Items from a dataset
_____

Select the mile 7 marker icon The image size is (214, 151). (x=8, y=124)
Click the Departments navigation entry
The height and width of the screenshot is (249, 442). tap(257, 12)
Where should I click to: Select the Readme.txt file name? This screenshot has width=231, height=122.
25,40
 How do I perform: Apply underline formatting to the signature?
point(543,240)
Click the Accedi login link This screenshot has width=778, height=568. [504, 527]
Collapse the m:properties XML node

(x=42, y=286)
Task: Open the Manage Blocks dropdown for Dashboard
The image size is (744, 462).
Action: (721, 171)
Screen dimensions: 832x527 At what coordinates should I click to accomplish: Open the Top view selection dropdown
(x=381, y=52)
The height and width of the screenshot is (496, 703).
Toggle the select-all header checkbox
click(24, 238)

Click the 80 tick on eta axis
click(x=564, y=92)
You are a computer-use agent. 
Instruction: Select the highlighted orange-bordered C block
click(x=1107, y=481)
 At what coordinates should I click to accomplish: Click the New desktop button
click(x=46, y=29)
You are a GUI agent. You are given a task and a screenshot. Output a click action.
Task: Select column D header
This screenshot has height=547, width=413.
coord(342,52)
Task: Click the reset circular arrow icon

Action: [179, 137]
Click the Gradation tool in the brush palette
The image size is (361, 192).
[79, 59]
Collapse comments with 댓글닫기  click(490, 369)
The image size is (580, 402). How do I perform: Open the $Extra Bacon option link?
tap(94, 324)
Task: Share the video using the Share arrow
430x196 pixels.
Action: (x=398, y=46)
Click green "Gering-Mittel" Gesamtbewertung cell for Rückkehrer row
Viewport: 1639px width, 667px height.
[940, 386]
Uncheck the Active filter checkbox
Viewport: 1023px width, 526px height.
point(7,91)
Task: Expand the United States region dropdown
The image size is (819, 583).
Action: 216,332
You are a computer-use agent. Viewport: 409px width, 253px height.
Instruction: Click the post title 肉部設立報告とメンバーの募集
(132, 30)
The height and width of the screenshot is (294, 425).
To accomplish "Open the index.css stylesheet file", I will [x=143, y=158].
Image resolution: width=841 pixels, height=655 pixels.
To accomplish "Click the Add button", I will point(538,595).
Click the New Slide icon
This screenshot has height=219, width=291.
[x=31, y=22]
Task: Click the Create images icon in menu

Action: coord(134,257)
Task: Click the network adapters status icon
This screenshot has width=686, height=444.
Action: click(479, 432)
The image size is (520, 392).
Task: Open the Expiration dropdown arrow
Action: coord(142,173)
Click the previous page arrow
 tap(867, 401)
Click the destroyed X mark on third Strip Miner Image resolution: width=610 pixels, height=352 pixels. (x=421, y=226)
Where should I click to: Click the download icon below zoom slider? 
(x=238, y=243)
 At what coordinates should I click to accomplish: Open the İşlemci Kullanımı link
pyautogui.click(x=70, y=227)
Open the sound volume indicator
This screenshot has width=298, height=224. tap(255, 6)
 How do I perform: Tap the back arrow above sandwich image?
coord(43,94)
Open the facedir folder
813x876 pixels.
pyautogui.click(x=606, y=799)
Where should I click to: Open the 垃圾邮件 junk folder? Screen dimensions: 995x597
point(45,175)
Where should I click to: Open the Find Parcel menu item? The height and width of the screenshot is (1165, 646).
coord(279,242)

_____

Your response must consist of every line above, reproduced exactly.

### Answer box
Select the mile 7 marker icon The image size is (214, 151). (x=8, y=124)
Click the Departments navigation entry
The height and width of the screenshot is (249, 442). tap(257, 12)
Where should I click to: Select the Readme.txt file name? This screenshot has width=231, height=122.
25,40
 How do I perform: Apply underline formatting to the signature?
point(543,240)
Click the Accedi login link This screenshot has width=778, height=568. [504, 527]
Collapse the m:properties XML node

(x=42, y=286)
Task: Open the Manage Blocks dropdown for Dashboard
The image size is (744, 462).
Action: (721, 171)
Screen dimensions: 832x527 At what coordinates should I click to accomplish: Open the Top view selection dropdown
(x=381, y=52)
The height and width of the screenshot is (496, 703).
Toggle the select-all header checkbox
click(24, 238)

Click the 80 tick on eta axis
click(x=564, y=92)
You are a computer-use agent. 
Instruction: Select the highlighted orange-bordered C block
click(x=1107, y=481)
 At what coordinates should I click to accomplish: Click the New desktop button
click(x=46, y=29)
You are a GUI agent. You are given a task and a screenshot. Output a click action.
Task: Select column D header
This screenshot has height=547, width=413.
coord(342,52)
Task: Click the reset circular arrow icon

Action: [179, 137]
Click the Gradation tool in the brush palette
The image size is (361, 192).
[79, 59]
Collapse comments with 댓글닫기  click(490, 369)
The image size is (580, 402). How do I perform: Open the $Extra Bacon option link?
tap(94, 324)
Task: Share the video using the Share arrow
430x196 pixels.
Action: (x=398, y=46)
Click green "Gering-Mittel" Gesamtbewertung cell for Rückkehrer row
Viewport: 1639px width, 667px height.
[940, 386]
Uncheck the Active filter checkbox
Viewport: 1023px width, 526px height.
point(7,91)
Task: Expand the United States region dropdown
The image size is (819, 583).
Action: 216,332
You are a computer-use agent. Viewport: 409px width, 253px height.
Instruction: Click the post title 肉部設立報告とメンバーの募集
(132, 30)
The height and width of the screenshot is (294, 425).
To accomplish "Open the index.css stylesheet file", I will [x=143, y=158].
Image resolution: width=841 pixels, height=655 pixels.
To accomplish "Click the Add button", I will point(538,595).
Click the New Slide icon
This screenshot has height=219, width=291.
[x=31, y=22]
Task: Click the Create images icon in menu

Action: coord(134,257)
Task: Click the network adapters status icon
This screenshot has width=686, height=444.
Action: click(479, 432)
The image size is (520, 392).
Task: Open the Expiration dropdown arrow
Action: coord(142,173)
Click the previous page arrow
 tap(867, 401)
Click the destroyed X mark on third Strip Miner Image resolution: width=610 pixels, height=352 pixels. (x=421, y=226)
Where should I click to: Click the download icon below zoom slider? 
(x=238, y=243)
 At what coordinates should I click to accomplish: Open the İşlemci Kullanımı link
pyautogui.click(x=70, y=227)
Open the sound volume indicator
This screenshot has width=298, height=224. tap(255, 6)
 How do I perform: Tap the back arrow above sandwich image?
coord(43,94)
Open the facedir folder
813x876 pixels.
pyautogui.click(x=606, y=799)
Where should I click to: Open the 垃圾邮件 junk folder? Screen dimensions: 995x597
point(45,175)
Where should I click to: Open the Find Parcel menu item? The height and width of the screenshot is (1165, 646).
coord(279,242)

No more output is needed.